Answer these questions from the R regression post:
1. How many levels does the predictor variable nationality have?
2. What link function does the glm call in the user-defined function specify?
3. What AIC value does the output of f1(2) report?

» **SOURCE DOCUMENT**:
>>>

I am a beginner in R so I'm sorry if my question is basic and has been answered somewhere else but unfortunately I could not find the answer.
One of my predictor variables, nationality
, has 8 levels.
I want to create a user defined function that loops through each level in my variable nationality
, taking one level per regression. I created a list of the levels of the variable nationality
as such:
mylist <- list("bangladeshian", "british", "filipino", "indian",
"indonesian", "nigerian", "pakistani", "spanish")
then created a user defined function:
f1 <- function(x) {
l <- summary(glm(smoke ~ I(nationality == mylist[x]),
data=df.subpop, family=binomial(link="probit")))
print(l)
}
f1(2)
f1(2)
gives this output:
Call:
glm(formula = smoke ~ I(nationality == mylist[x]),
family = binomial(link = "probit"), data = df.subpop)
Deviance Residuals:
Min 1Q Median 3Q Max
-0.629 -0.629 -0.629 -0.629 1.853
Coefficients:
Estimate Std. Error z value Pr(>|z|)
(Intercept) -0.9173 0.1659 -5.530 3.21e-08 ***
I(nationality == mylist[x])TRUE -4.2935 376.7536 -0.011 0.991
---
Signif. codes: 0 ‘***’ 0.001 ‘**’ 0.01 ‘*’ 0.05 ‘.’ 0.1 ‘ ’ 1
(Dispersion parameter for binomial family taken to be 1)
Null deviance: 73.809 on 78 degrees of freedom
Residual deviance: 73.416 on 77 degrees of freedom
AIC: 77.416
Number of Fisher Scoring iterations: 14
As you can see, the coefficient for nationality is "I(nationality == mylist[x])TRUE"
which is not very informative and requires the user to refer back to the line of code
f1(2)
and also to mylist
to understand the level that that coefficient represents. I believe there should be a cleaner and more straightforward way to do this and accurately run a regression for each level without having to call f1()
8 times.

<<<

» **RAW RECORDS**:
>>>

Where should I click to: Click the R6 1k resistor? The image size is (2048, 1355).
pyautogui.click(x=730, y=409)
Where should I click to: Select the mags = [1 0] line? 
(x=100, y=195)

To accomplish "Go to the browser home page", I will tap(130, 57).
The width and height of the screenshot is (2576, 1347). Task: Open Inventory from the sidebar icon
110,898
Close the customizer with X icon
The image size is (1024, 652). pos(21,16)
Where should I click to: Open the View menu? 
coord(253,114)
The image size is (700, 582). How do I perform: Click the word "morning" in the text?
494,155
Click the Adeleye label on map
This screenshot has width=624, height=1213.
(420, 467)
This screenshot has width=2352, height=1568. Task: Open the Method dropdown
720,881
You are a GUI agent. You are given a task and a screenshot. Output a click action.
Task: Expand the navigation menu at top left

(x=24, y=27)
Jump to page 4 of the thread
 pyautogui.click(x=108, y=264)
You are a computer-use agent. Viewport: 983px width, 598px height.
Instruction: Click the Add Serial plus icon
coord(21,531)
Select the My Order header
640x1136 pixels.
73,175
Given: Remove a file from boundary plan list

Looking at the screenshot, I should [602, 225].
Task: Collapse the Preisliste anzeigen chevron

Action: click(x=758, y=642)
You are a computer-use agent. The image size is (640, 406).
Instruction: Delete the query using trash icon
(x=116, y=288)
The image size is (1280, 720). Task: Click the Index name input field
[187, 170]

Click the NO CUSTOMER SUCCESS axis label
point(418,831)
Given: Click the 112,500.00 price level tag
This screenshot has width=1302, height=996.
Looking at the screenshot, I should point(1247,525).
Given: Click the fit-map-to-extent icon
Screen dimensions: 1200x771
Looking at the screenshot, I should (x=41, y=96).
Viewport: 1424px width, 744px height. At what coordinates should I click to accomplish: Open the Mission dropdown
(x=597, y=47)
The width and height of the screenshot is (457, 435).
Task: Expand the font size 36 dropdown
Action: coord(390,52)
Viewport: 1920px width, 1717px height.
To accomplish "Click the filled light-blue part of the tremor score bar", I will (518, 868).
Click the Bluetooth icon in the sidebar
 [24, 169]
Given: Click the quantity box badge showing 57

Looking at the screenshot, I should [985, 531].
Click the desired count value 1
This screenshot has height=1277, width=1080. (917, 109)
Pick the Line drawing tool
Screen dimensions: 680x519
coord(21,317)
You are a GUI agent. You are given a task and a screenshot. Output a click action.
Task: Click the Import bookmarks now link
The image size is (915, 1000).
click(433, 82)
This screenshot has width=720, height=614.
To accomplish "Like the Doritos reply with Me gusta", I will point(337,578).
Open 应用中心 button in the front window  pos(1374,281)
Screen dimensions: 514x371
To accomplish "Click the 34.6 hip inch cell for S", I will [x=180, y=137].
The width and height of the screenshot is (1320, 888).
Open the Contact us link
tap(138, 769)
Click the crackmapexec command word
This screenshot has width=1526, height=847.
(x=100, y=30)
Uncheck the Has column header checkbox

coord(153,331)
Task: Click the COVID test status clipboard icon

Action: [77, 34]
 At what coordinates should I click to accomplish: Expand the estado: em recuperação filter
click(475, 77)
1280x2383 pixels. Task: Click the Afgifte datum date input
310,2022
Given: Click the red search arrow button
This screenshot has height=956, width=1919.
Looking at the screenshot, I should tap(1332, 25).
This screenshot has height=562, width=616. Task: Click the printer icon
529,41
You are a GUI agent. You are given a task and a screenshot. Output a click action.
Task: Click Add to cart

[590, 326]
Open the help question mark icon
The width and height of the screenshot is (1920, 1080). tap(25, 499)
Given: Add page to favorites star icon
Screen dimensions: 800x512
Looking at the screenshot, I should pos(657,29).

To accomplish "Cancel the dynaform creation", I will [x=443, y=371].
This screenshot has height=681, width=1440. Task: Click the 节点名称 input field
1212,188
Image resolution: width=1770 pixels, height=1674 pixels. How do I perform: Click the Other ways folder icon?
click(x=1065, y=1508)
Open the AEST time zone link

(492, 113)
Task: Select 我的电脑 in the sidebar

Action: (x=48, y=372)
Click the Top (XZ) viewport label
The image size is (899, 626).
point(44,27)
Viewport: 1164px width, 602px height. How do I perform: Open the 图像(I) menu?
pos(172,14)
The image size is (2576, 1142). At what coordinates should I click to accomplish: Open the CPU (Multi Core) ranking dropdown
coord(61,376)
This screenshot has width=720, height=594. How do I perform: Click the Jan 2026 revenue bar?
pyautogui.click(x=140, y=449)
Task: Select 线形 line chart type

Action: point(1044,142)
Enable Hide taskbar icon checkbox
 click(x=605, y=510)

<<<

» **OUTPUT**:
1. 8
2. probit
3. 77.416